*** The data ***

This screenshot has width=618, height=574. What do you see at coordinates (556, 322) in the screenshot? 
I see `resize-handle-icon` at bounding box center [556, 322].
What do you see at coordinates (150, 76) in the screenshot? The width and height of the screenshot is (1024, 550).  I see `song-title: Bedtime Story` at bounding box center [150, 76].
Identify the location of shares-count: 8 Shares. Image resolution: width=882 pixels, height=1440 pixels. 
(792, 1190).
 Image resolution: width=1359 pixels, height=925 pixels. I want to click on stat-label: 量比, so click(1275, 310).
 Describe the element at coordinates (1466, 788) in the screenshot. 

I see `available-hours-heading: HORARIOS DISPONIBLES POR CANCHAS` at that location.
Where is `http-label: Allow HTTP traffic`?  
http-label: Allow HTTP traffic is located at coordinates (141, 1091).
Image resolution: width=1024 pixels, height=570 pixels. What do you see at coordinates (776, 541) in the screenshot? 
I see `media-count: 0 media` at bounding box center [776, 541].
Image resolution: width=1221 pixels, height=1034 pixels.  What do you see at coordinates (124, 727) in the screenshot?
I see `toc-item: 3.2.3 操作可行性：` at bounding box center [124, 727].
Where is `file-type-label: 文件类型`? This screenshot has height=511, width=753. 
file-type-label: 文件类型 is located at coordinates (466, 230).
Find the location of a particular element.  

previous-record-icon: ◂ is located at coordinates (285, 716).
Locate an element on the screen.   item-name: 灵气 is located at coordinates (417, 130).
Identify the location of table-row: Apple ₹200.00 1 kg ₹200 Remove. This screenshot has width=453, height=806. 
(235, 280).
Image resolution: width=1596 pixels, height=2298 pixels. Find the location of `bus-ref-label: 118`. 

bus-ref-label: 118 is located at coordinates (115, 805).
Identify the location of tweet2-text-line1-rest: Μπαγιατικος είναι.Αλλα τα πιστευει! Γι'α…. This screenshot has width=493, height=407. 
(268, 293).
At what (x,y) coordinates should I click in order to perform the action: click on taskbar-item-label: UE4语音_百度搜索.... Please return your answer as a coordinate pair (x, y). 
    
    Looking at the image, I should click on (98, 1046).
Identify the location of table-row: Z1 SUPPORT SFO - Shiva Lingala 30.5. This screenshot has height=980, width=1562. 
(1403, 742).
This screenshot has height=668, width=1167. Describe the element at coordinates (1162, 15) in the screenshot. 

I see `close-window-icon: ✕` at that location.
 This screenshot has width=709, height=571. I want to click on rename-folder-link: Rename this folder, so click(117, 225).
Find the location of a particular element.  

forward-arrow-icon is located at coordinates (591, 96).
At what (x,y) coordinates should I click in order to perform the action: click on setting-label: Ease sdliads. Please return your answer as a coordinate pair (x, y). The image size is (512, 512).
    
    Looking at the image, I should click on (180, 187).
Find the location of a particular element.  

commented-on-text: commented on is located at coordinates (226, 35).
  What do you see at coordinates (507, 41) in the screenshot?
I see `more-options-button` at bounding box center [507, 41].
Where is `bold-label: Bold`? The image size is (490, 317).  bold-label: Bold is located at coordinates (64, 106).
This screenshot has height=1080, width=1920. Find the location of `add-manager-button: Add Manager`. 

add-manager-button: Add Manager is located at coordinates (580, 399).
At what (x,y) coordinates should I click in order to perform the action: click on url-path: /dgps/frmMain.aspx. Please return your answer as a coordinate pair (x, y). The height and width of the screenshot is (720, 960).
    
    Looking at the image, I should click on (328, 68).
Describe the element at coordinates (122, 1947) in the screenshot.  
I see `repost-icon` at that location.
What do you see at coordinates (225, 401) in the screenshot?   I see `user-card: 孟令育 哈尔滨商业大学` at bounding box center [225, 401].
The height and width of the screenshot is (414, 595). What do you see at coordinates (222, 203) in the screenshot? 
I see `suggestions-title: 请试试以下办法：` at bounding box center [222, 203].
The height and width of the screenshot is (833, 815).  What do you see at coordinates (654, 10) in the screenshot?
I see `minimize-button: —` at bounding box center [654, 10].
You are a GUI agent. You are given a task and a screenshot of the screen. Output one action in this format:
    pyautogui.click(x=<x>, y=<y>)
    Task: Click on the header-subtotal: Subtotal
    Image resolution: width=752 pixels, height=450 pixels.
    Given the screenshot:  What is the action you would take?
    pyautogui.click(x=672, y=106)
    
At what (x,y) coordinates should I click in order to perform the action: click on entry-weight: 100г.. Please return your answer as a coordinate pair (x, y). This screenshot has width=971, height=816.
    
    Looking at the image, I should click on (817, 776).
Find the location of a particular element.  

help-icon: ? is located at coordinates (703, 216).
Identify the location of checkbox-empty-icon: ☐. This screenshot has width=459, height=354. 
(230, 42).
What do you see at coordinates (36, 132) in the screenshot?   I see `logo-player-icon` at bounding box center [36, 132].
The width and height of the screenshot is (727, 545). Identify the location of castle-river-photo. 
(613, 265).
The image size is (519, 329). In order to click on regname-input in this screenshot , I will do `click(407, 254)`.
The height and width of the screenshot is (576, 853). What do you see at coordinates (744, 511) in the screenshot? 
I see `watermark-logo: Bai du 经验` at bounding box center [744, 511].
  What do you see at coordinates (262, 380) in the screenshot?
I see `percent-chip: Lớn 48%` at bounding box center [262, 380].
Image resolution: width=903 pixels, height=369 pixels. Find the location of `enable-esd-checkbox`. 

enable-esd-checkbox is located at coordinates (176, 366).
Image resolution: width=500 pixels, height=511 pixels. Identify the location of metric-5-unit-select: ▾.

*** End of The data ***

> _Aim of the task_:
Please turn the stretch of entries from the very start through the line containing "What do you see at coordinates (150, 76)", that line included, into a numbered list, leaving out any blank lines.

> _Answer for the task_:
1. This screenshot has width=618, height=574. What do you see at coordinates (556, 322) in the screenshot? 
2. I see `resize-handle-icon` at bounding box center [556, 322].
3. What do you see at coordinates (150, 76) in the screenshot? The width and height of the screenshot is (1024, 550).  I see `song-title: Bedtime Story` at bounding box center [150, 76].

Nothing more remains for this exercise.